Sevgili Peygamberimiz, zaman zaman kendi rüyalarını da ashâbıyla paylaşırdı. Rüyalarını onlar için tabir eder, kimi zaman bilinmeyen âlemden, cennetliklerin ve cehennemliklerin hallerinden, insanların âhiretteki durumlarından haber vererek onları uyarırdı. (Buhârî, Ta'bîr, 48) Bir defasında rüyasında kendine ve arkadaşlarına hurma ikram edildiğini görmüş ve bunu dünyada yükselmeye, âhirette güzel sonuca erişmeye ve dinin tekâmül ettiğine yormuştu. ( Müslim, Rü’yâ, 18) Bir rivayete göre de ilk vahiylerin geldiği sırada kendisine yol gösteren ama erken ölen Varaka b. Nevfel’i beyaz bir elbise içinde görmüş ve bunu onun cennete girdiği şeklinde tevil etmişti. ( Tirmizî, Rü’yâ, 10) Allah Resûlü yine rüyasında insanların kiminin üzerinde kısa, kiminde ise uzun gömlekler görmüş, bunu o kişilerin dinî hassasiyetlerine bağlamıştı. (Müslim, Fedâilü’s-sahâbe, 15) Bir gün de rüyasında kendisine bir tas süt getirilmiş, bu sütten içtikten sonra onu Hz. Ömer’e vermişti. Hz. Peygamber, rüyasındaki bu sütün, bilgiyi simgelediğini belirtmişti. ( Müslim, Fedâilü’s-sahâbe, 16) Rüyasında bir ev gören ve bu evin gördüğü en güzel ev olduğunu anlatan Peygamber Efendimiz, sonra bunun şehitlere ait olduğunu bildirmişti. ( Buhârî, Cihâd, 4)

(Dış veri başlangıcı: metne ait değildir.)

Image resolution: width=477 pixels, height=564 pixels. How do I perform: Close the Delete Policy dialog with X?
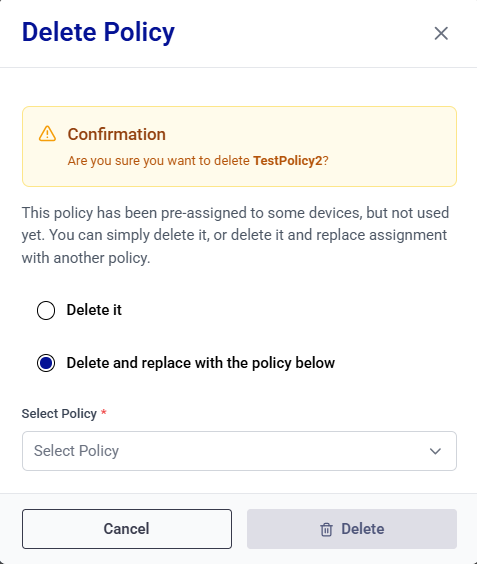click(441, 33)
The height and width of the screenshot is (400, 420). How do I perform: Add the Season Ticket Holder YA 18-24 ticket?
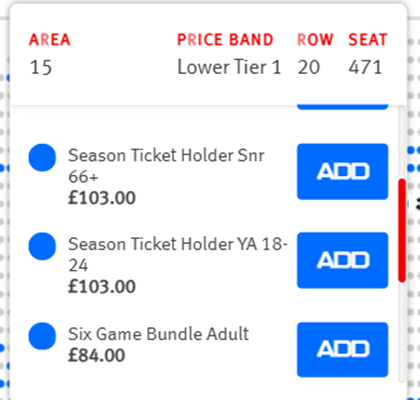tap(343, 260)
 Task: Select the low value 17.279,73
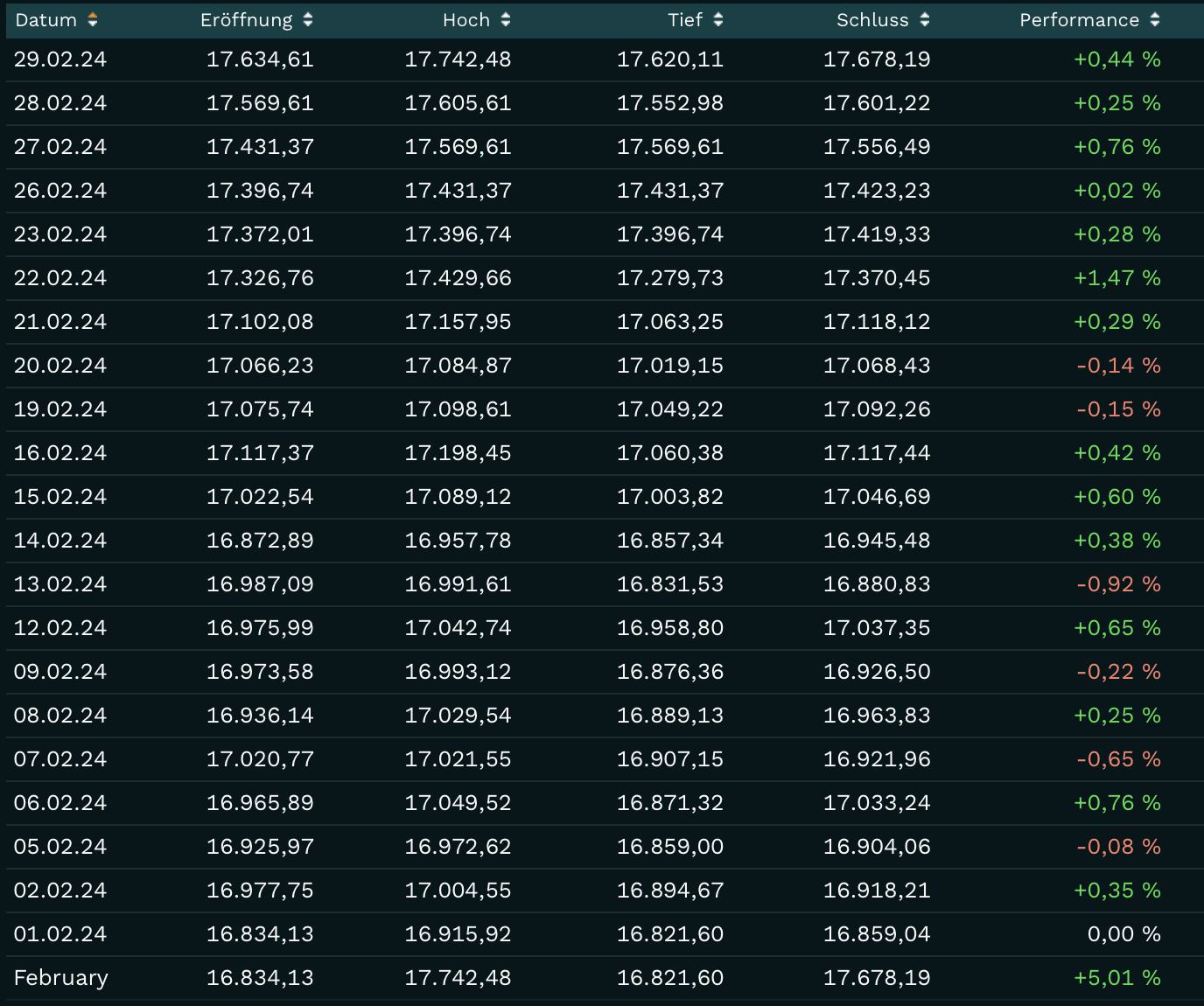(x=670, y=278)
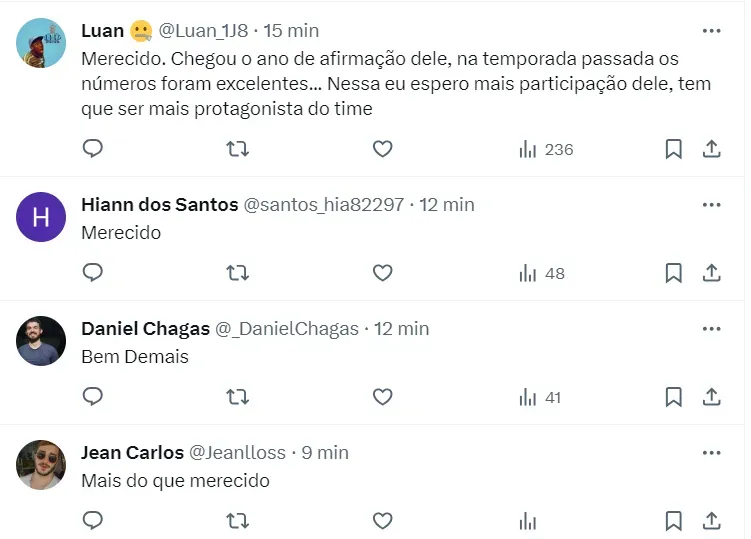Screen dimensions: 751x539
Task: Retweet Luan's post about Merecido
Action: pos(237,149)
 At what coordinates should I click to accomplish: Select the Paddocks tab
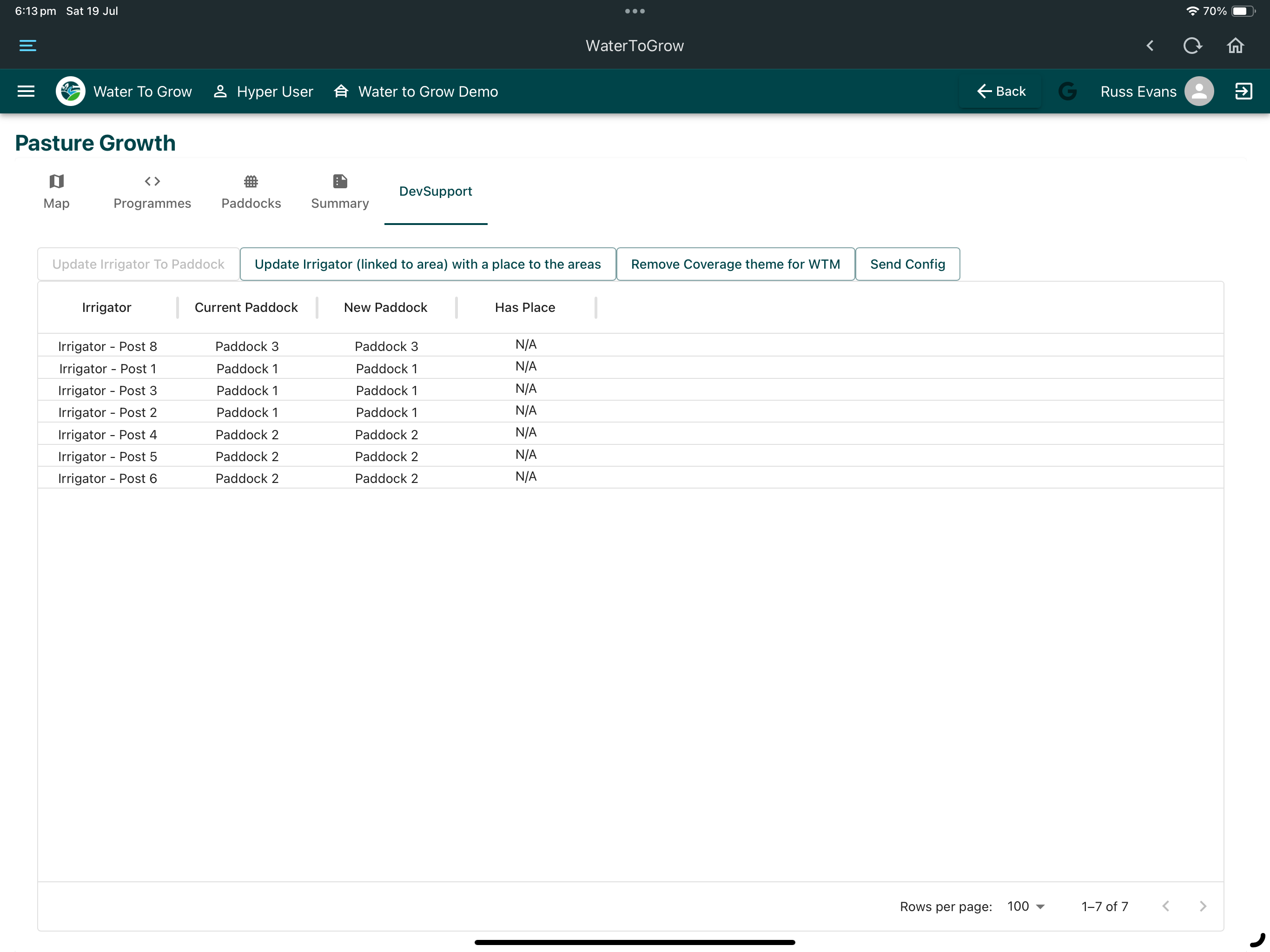[251, 192]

Hz. Peygamber’in bazı sahâbîleri de rüya tabir ederdi. Hz. Âişe rüyasında odasına üç tane ay düştüğünü gördüğünde, bunu babası Ebû Bekir’e anlatmıştı. Resûlullah vefat edip de onun odasına defnedilince, Hz. Ebû Bekir ona: “Rüyanda gördüğün ayların biri ve en hayırlısı işte bu!” demişti. (Muvatta’, Cenâiz, 10)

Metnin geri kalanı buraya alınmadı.